A new report from Betterley Risk Consultants, shared with The Intercept, reveals that many of the world’s largest insureres will no longer conside whole industries for “employment practices liability insurance” (EPLI), which covers liability from “sexual harassment, sex discrimination, and other employee claims.”
Ten of the 32 largest insurers will no longer write EPLI policies for financial firms (brokers, investment banks, VCs, etc); eight will no longer sell EPLI coverage to entertainment and media companies. Also blacklisted are law firms, car dealerships, and other industries where “superstars” or “celebrities” or “high-billing rainmakers” have historically been able to get away with bad behavior so long as they continued to perform for the firm.
The blacklists mean that insurers that will extend coverage to the affected industry have a seller’s market, with customers not able to shop around, and that means muchhigher prices and deductibles and lower caps on coverage; but more importantly, it requires that the companies seeking insurance demonstrate extensive institutional changes to minimize the risk of claims.
Companies are being asked to undertake steps like contracting with “confidential outside service for employees to report complaints anonymously” and “circulating anti-harassment policies” and “setting up sexual harassment compliance programs.”
Insurance is one of the great, largely invisible levers for changing corporate behavior.

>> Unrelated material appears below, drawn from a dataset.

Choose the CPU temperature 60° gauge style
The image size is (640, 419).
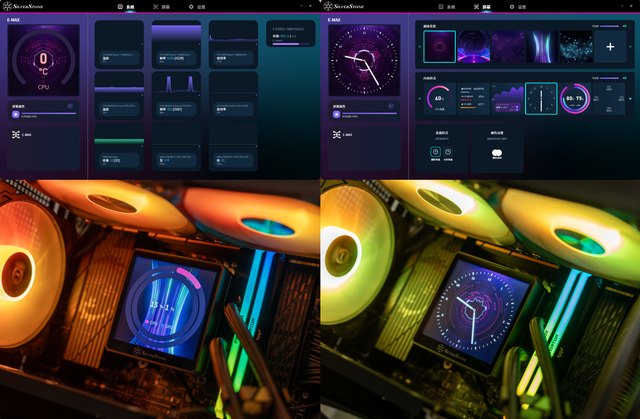(x=441, y=98)
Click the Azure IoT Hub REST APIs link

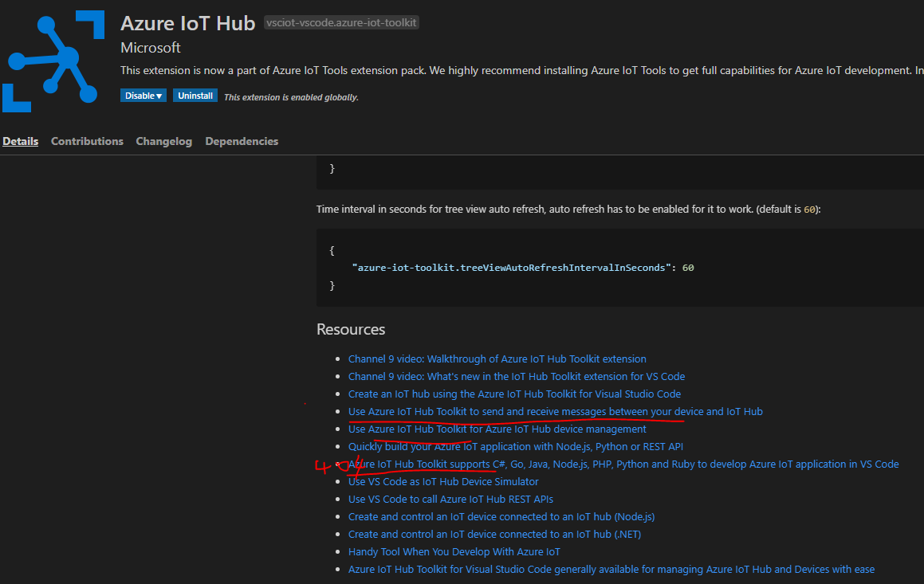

Companies that can’t get insurance face the threat of existential legal crises every day, and if their boards of directors and senior staff can’t get coverage, the threat extends to them, personally, as well.
But that doesn’t mean that markets sort this stuff out automagically. Firms that can’t get insurance, or don’t want to, will seek ways to move the risk off their books — for example, by making employees agree to binding arbitration and to surrender the right to class action; or to reduce or eliminate statutory penalties for bad conduct.
This is one of the reasons corporations are so cavalier about overcollecting and overretaining our data: even though they know they’re going to lose that data someday, but that it won’t cost them in any meaningful way, even if it costs you and me everything we have.
But the corollary is this: a system of statutory damages that can’t be contracted out of through binding arbitration would completely overturn the data practices of the whole surveillance capitalism industry. If insurers believe that the data a company retains could cost them millions in legal judgments, they will charge accordingly for coverage. At that point, collecting and retaining data will become very, very expensive, and choosing not to insure will put the company’s directors on the hook, personally, for everything they have.
“Past is prologue from an underwriter’s standpoint,” said Betterley. “If you have a history of problems, it’s probably a problem for the insurer too.” Along with collecting hard data from an applicant, though, underwriters may factor in whether a company’s reputation is, in Betterley’s words, “a little on the sleazy side.” Insurers don’t necessarily raise their rates after a single sexual harassment case, he said, but companies with a pattern of harassment complaints are at risk of paying more. And companies with egregious histories might find that no one will insure them at all anymore.